Beschloss’s selections flow chronologically and are interspersed with lucid explanations and occasional excerpts from Lady Bird Johnson’s diary. The book is assiduously footnoted. It is as fluid as possible, considering its character. To a “mature” reader, Johnson’s self-revealed image as a titanic but paranoid figure wheeling and dealing, arm-twisting, and sucking-up to create consensus brings back those days in all their sturm und drang. Reaching for Glory is not “feel-good” history; rather it is about the gritty, gutty, real performance of a man who moved mountains and was finally crushed by an avalanche of detritus.
That avalanche was primarily caused by Vietnam. By the American hubris that we could police the world, a belief that both left and right initially subscribed to, that led us to forty-seven thousand battle deaths, burning cities, and a fractured self-image that has only recently once again become whole. Johnson made a fateful escalation in August of 1964 after a naval encounter between North Vietnam and forces initially deployed by Jack Kennedy. He secured from Congress the Tonkin Bay Resolution that, ever after, he considered equivalent to a Declaration of War. As in recent days, a President suddenly at war after the country is attacked is fanatically popular. The fall election in 1964 resulted in a landslide against Goldwater, control of Congress, and the stage set to rival Roosevelt in helping the unfortunate. That embrace of war with reform was a vampire’s kiss, however. In February of 1965 Johnson began to bomb North Vietnam and deploy infantry. Civil unrest began immediately and soon thereafter, Johnson was in trouble. His window for reform closed.
The President’s emotionalism, complexity, and contradictions are shown on every page. Jackie Kennedy and he are close, “smarmily” close, until she eventually distances herself in fear of being used against Bobby Kennedy. He is loyal to Jack Kennedy’s legacy, yet jealous as hell of the Kennedy family and its entourage’s sophistication. He berates the Republicans for immorally stealing an election and then glories with confederates on a Texas victory won in the same manner. He pours the pressure on North Vietnam, yet mourns every American casualty, and is fairly sure early that he can’t win.

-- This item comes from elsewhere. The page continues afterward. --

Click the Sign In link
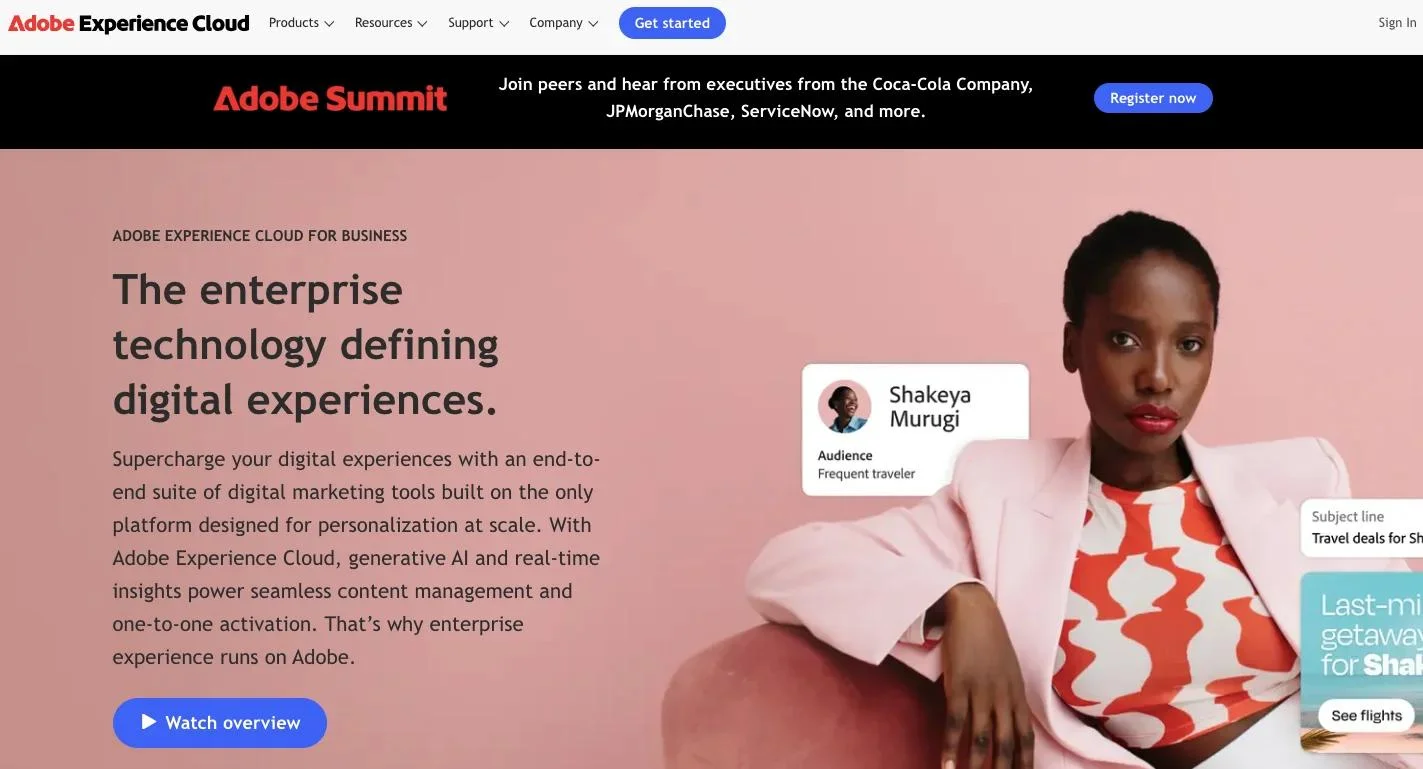Screen dimensions: 1423x769 tap(1397, 23)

One hears much today about the evils of partisanship. If this reviewer hadn’t read of the calumny, even duels fought during Washington’s administration, he might have thought that the sixties originated political wrangling. However, partisanship is natural because power is the ultimate prize. But in the sixties, bitterness over that struggle reached new heights. The fierce differences covered more than the division of spoils. It raged over racial, economic, war, gender, drug, and age issues and split the populace into multiple pressure groups almost all willing to do violence. A fierce time. Reaching for Glory is a great memorial of that time.